┌──

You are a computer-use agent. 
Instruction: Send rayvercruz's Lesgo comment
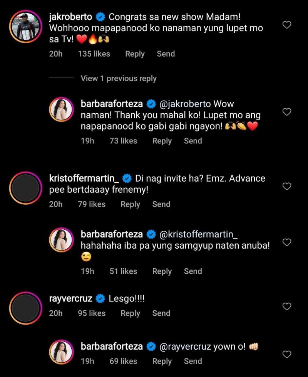[161, 313]
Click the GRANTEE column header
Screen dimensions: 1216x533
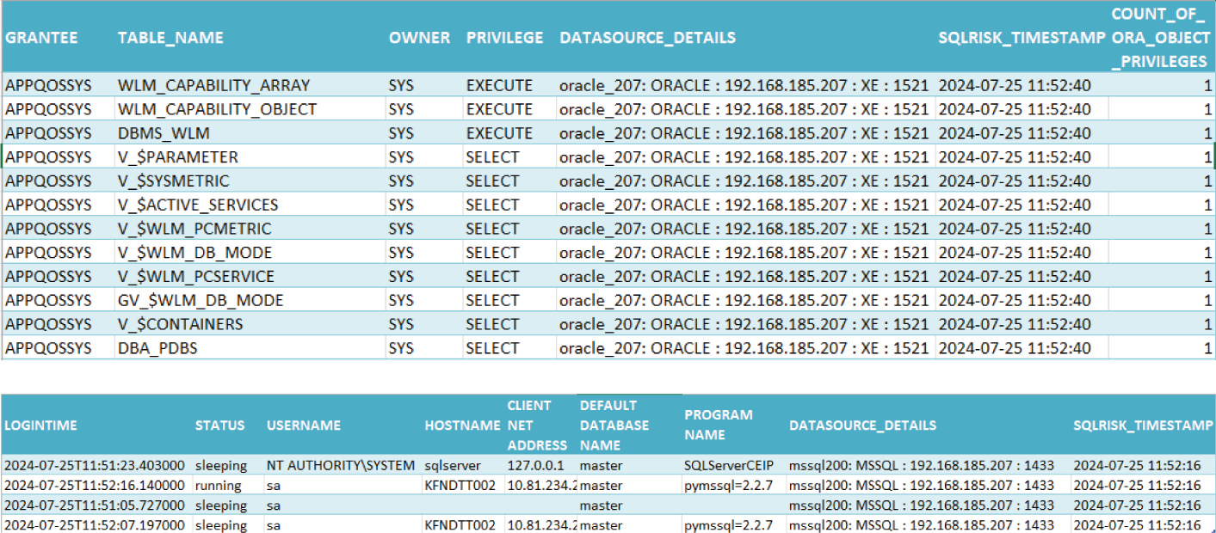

└──

Problem description —
Transcribe the material exactly, keeping every word and none of the pictures.

Solution —
You are a computer-use agent. 
Instruction: Send rayvercruz's Lesgo comment
[161, 313]
Click the GRANTEE column header
Screen dimensions: 1216x533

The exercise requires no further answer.